Reproduce exactly, leaving out pictures, each line from the one holding "The height and" through the final line of the listing, and add nothing.

DATA:

▬▬▬▬▬▬▬▬▬▬

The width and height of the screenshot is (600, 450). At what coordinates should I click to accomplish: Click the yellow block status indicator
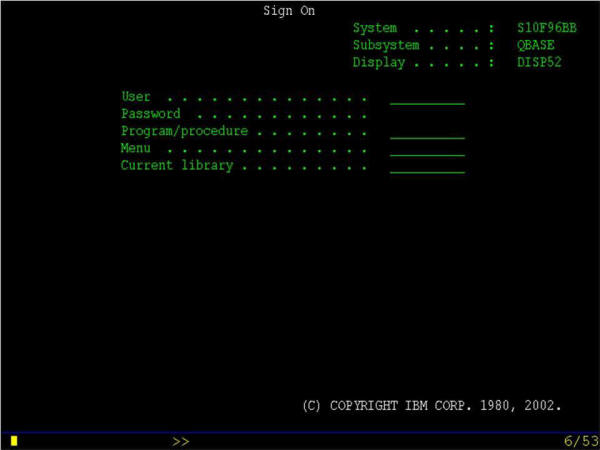[14, 440]

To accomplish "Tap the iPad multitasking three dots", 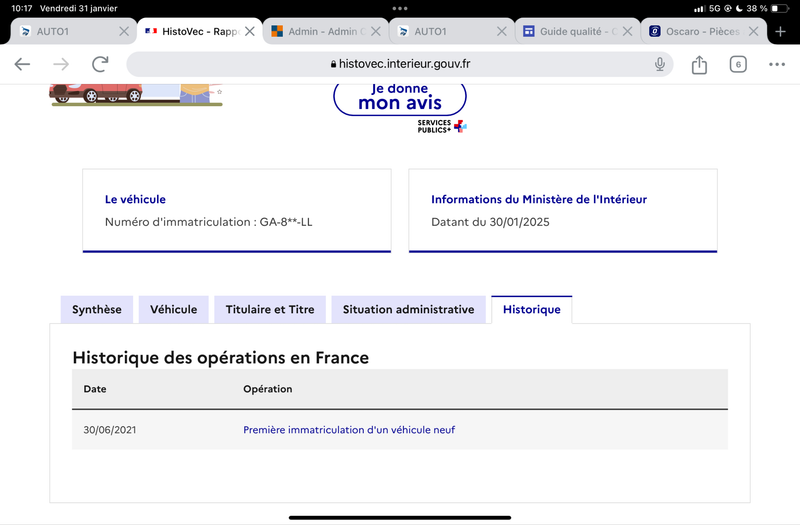I will click(x=400, y=9).
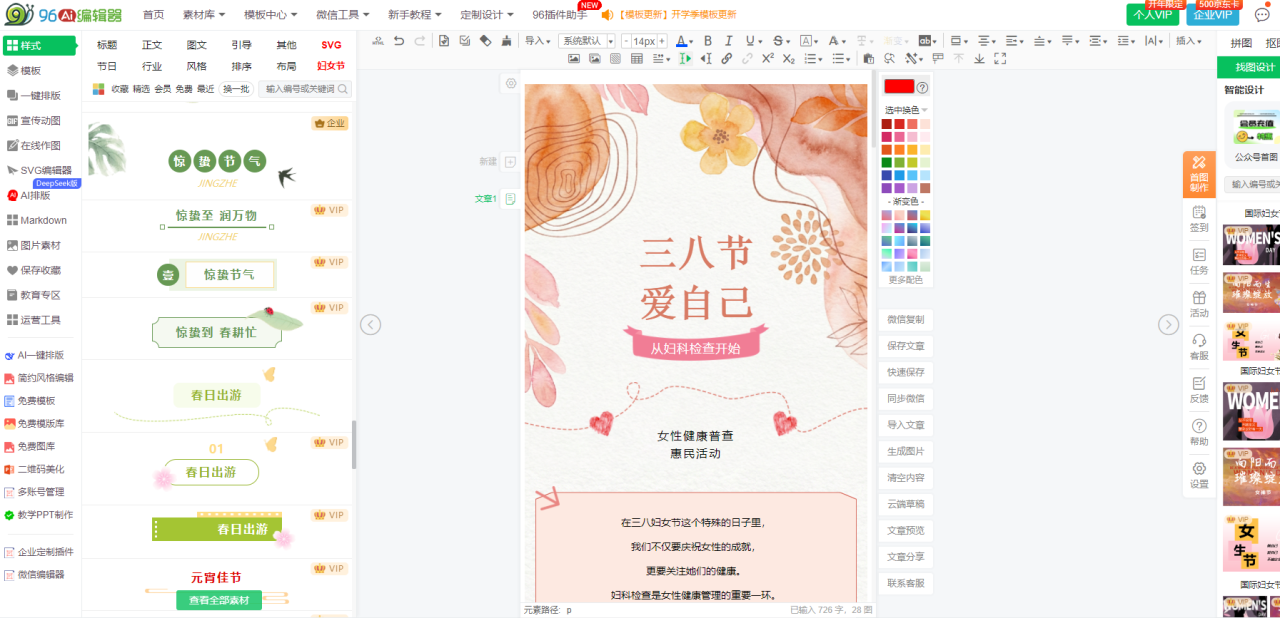This screenshot has height=618, width=1280.
Task: Click the style search keyword input field
Action: coord(300,89)
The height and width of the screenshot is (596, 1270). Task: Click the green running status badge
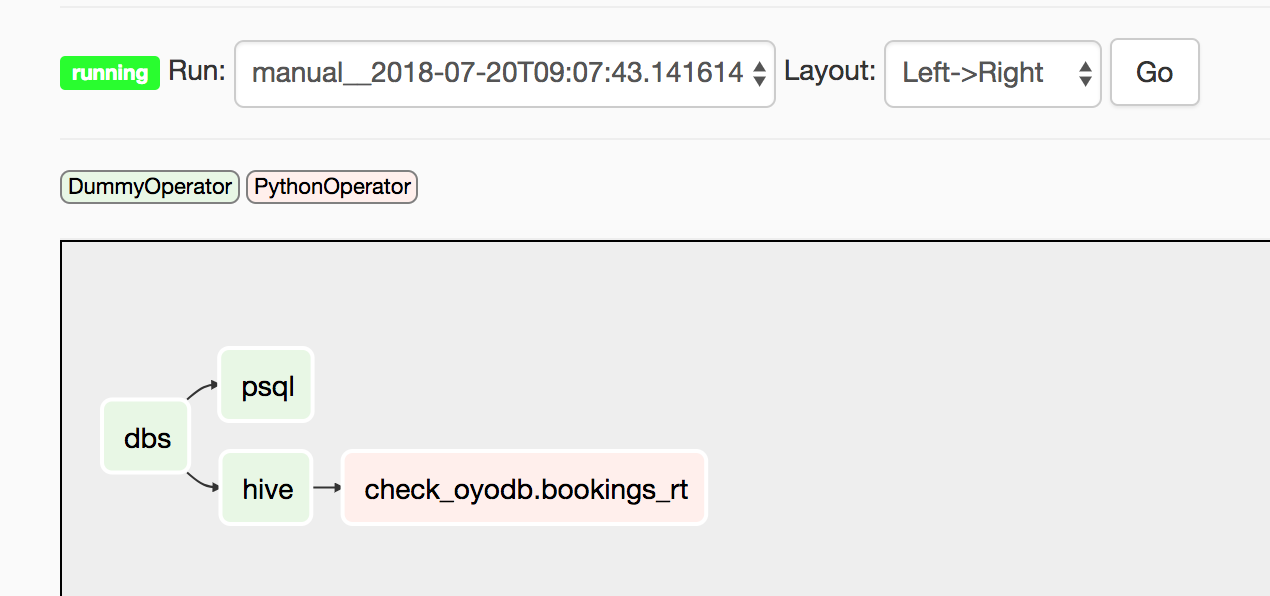click(x=110, y=73)
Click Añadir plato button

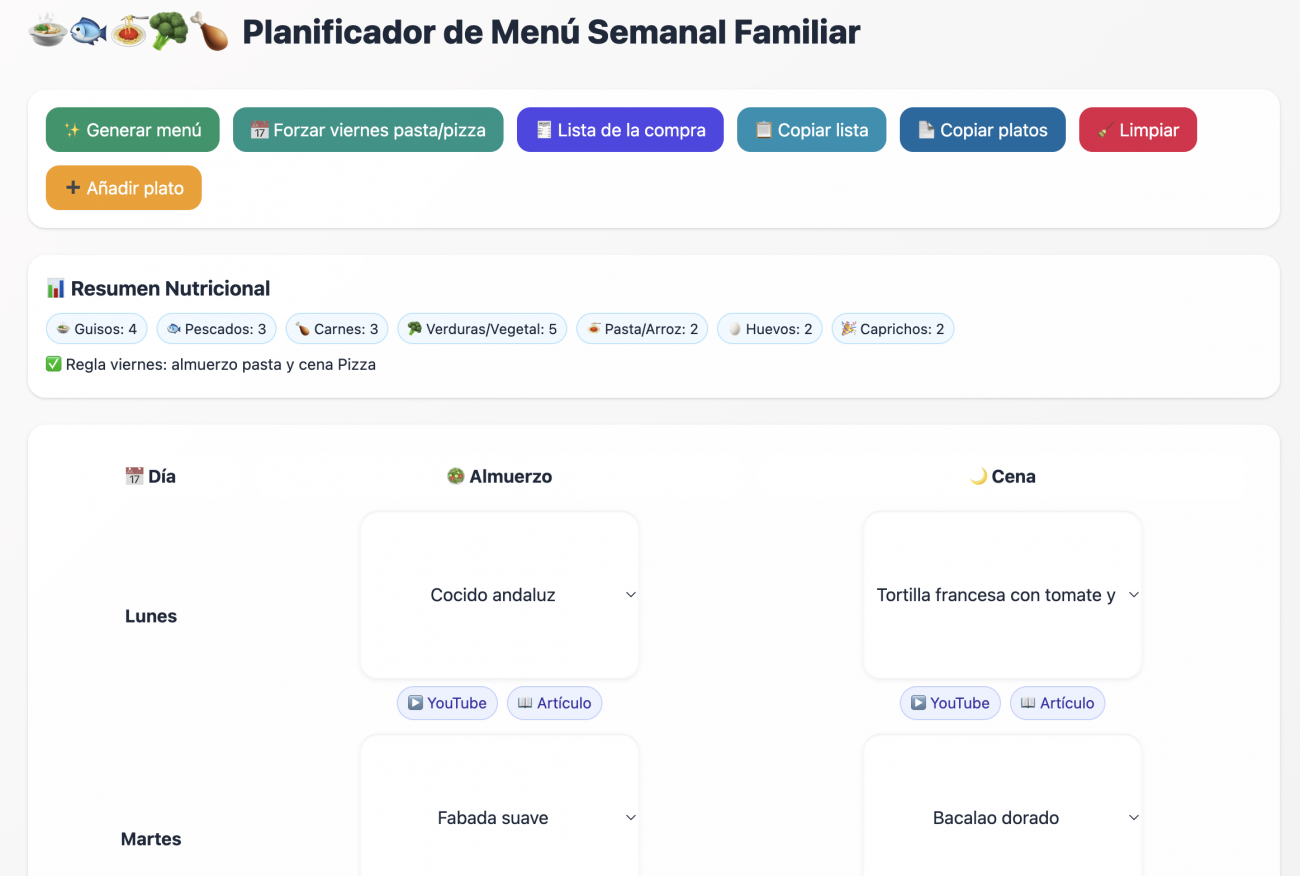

▬▬▬▬▬▬▬▬▬▬

SOLUTION TO THE EXERCISE:
The height and width of the screenshot is (596, 1270). Task: Click the green running status badge
click(x=110, y=73)
Click Añadir plato button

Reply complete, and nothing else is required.